To answer these questions, I am going to model the contestant as a price-guessing instrument with known error characteristics. In other words, when the contestant sees the prizes, he or she guesses the price of each prize—ideally without taking into consideration the fact that the prize is part of a showcase—and adds up the prices. Let’s call this total guess.

Under this model, the question we have to answer is, “If the actual price is price, what is the likelihood that the contestant’s estimate would be guess?”

Or if we define

    error = price - guess

then we could ask, “What is the likelihood that the contestant’s estimate is off by error?”

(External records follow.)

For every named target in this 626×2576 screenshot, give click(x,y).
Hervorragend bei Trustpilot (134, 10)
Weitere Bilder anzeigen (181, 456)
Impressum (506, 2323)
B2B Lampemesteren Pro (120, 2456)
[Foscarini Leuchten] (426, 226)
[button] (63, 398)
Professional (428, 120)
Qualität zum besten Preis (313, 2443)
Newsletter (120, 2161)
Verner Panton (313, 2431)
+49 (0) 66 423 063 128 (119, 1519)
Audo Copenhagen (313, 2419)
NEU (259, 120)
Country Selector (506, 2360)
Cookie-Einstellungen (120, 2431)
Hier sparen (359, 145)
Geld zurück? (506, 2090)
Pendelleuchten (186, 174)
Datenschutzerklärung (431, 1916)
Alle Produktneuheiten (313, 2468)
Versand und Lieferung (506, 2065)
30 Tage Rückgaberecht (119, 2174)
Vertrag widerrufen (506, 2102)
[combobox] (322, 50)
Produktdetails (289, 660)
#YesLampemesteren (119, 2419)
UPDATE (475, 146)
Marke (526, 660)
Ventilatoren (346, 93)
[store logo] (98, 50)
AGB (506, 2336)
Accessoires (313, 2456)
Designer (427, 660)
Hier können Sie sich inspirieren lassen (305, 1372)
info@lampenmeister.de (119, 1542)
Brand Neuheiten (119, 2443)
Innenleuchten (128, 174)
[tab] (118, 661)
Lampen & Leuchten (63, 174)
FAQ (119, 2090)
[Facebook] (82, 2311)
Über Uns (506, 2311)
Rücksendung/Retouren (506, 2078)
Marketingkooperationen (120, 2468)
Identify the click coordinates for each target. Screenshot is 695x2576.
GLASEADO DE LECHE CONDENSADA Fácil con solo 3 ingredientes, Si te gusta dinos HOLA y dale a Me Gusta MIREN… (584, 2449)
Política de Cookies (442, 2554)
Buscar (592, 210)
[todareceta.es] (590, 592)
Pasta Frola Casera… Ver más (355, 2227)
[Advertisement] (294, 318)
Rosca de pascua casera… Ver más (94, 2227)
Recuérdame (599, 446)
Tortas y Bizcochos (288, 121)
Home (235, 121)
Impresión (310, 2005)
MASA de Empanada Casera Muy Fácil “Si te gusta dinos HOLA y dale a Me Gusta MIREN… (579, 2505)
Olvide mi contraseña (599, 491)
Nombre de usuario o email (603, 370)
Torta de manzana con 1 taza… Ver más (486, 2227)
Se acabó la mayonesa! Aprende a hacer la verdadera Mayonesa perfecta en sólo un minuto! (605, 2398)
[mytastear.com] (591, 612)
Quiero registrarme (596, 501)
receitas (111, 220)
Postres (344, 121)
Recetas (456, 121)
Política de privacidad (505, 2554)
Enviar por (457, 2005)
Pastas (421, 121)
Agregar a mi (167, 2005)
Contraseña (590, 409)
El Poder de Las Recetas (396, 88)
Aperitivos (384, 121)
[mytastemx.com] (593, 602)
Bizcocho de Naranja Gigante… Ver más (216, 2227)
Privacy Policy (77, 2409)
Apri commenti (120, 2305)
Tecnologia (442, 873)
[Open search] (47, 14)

To answer this question, we can use the historical data again. Figure 6.2 shows the cumulative distribution of diff, the difference between the contestant’s bid and the actual price of the showcase.

The definition of diff is

    diff = price - bid

When diff is negative, the bid is too high. As an aside, we can use this distribution to compute the probability that the contestants overbid: the first contestant overbids 25% of the time; the second contestant overbids 29% of the time.

We can also see that the bids are biased; that is, they are more likely to be too low than too high. And that makes sense, given the rules of the game.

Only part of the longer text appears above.